Additionally, it can also be used to investigate or monitor whether the behavior of firms follows their strategies properly. Strategic management in firms can apply this common-IPC mode not only to analyze their competitors, but also to monitor the consistency among their own strategies, tactics, and practices.

This method can also be adopted by potential acquired firms. M&A is one of the important means for technological startups as an exit strategy. Furthermore, the number of M&As involving them has been increasing significantly since 2010 (Mind the Bridge, 2018). There are several previous studies on exit strategies of startups, such as studies on the relationship between the performance of startups and exit options (Coad & Kato, 2020; Schary, 1991; Wennberg et al., 2010). However, Cotei et al. point out that previous studies insufficiently discuss decision-making on exit strategies in startups, despite the fact that these decisions influence the life of firms (Cotei & Farhat, 2018). Regarding technological startups, our study can present more practically beneficial means to find appropriate candidate acquirers as one of the exit options through a precise evaluation of the technological relatedness before the M&A is conducted. For both sides, more precise methods and conditions used to quantify technological relatedness can provide the basis for developing strategies to seek profitable candidate partners.

Conclusion

This study comparatively evaluates technological relatedness measures for 28 M&A cases in the Japanese electric motor industry. By investigating the publicly shared information, we classified these M&As into four categories, namely N, Nc, Cn, and C, and investigated the correlations between the technological relatedness measure and novelty score. We analyzed two quantification modes of technological relatedness: the all-IPC-mode and the common-IPC mode. The former is widely used and investigated in prior studies, and the latter is proposed in this study to focus more on the acquirers’ viewpoints. By comparing these modes in typical measurement formulas using two sources of data, sets and vectors, we found that the common-IPC mode shows higher values of correlation coefficient with novelty scores. In other words, the common-IPC mode can quantify the relationship more accurately, especially in cases with such size differences. This is achieved by effectively and efficiently eliminating the influence of irrelevant IPCs in calculating technological relatedness. As an application of the common-IPC mode, with the understanding that correlation does not automatically imply causation, we observe the strategies of Nidec and show that this mode can effectively depict its corporate activities based on its strategies. Further, this enables firms to monitor the alignment between the strategies and the direction of practical activities, both for their own and for their competitors. In conclusion, the common-IPC mode has the potential to be widely applied regardless of the size difference in IPC, as well as to provide the basis for strategic planning for both acquirers and the acquired firms, such as designing an exit strategy for startups.

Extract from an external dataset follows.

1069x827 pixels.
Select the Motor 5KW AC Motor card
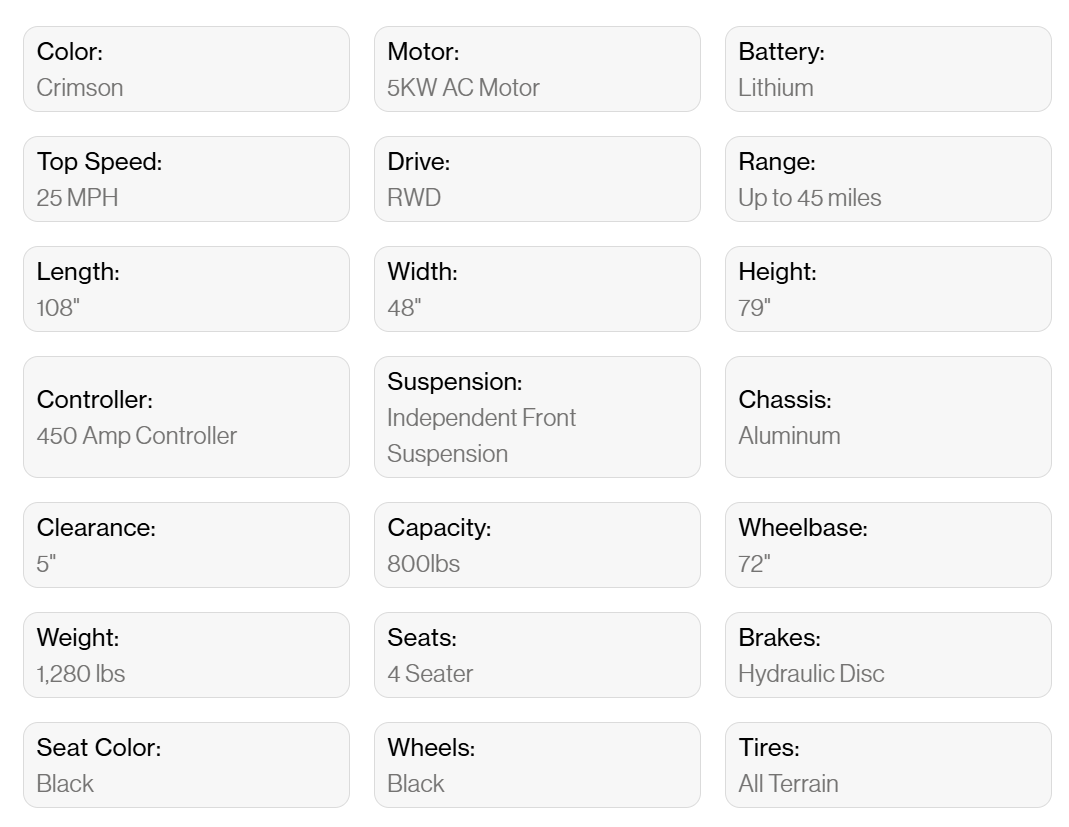click(537, 69)
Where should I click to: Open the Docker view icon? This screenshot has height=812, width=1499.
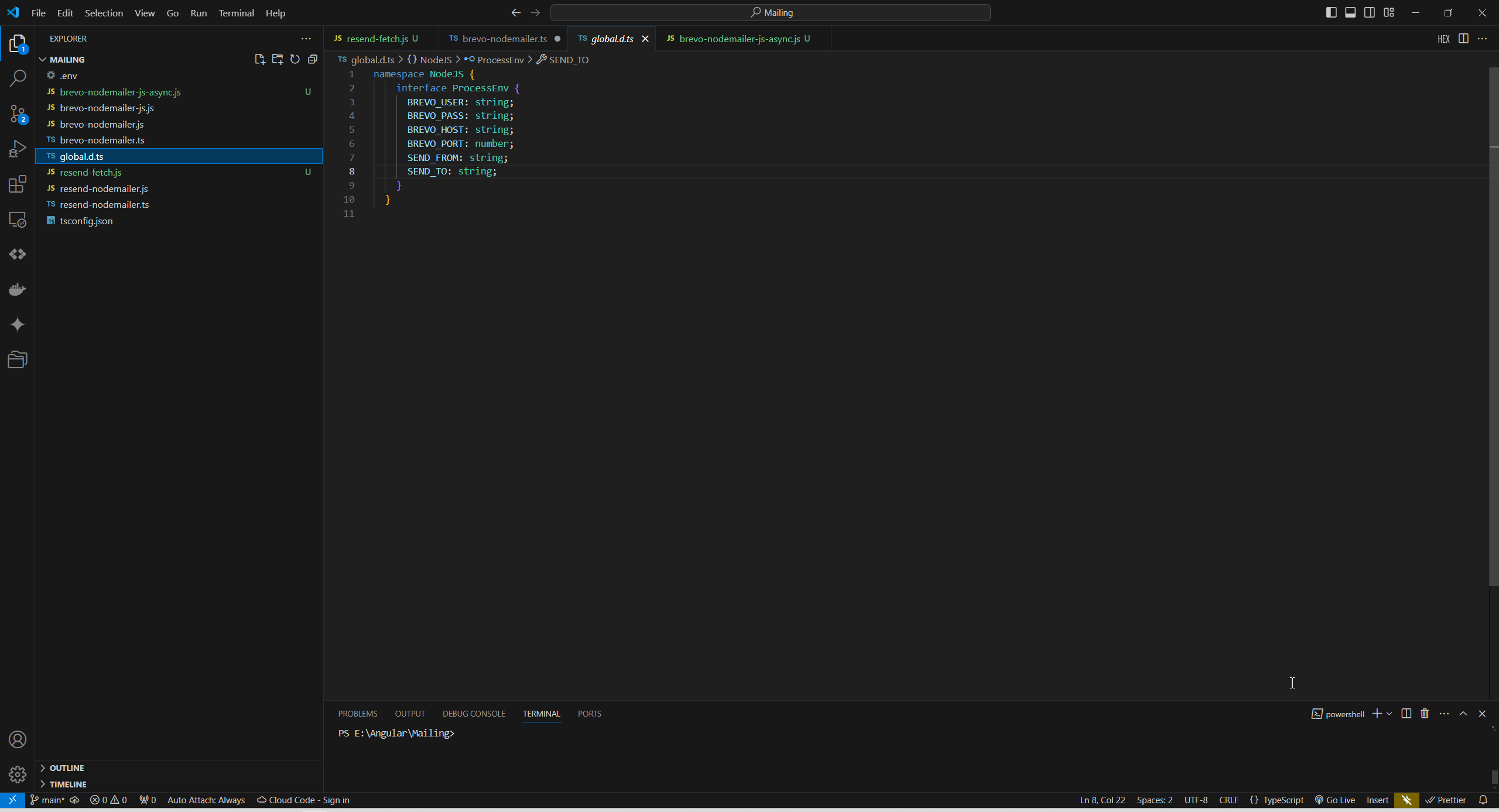coord(18,289)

This study has several limitations. First, we excluded acquired firms with less than three patent families in one year before M&A. The beneficial analytical tools for investigating M&A with large size differences have the potential to become more essential. Therefore, the application potential of our approach to nascent start-ups is not clear. Second, we conducted a case study on the Japanese electric motor industry. Therefore, the generality of the results is not validated. Third, the degree of the novelty of the technologies of target firms for acquirers is estimated based on publicly available information, such as securities reports, investor relations, news releases, or newspapers, and is scored with the same weight. However, if it is possible to give proper weighting among the novelty levels, N, Nc, Cn, and C, more precise conditions would be attained. Fourth, we used the data of patent families applied up to three years before each M&A. However, more findings may be gained by changing the period or using the data of granted patents. Finally, we can have room to reflect the relationships among the hierarchical structures of IPC, the relationships that are calculated using other data, such as citations (Kay et al., 2014).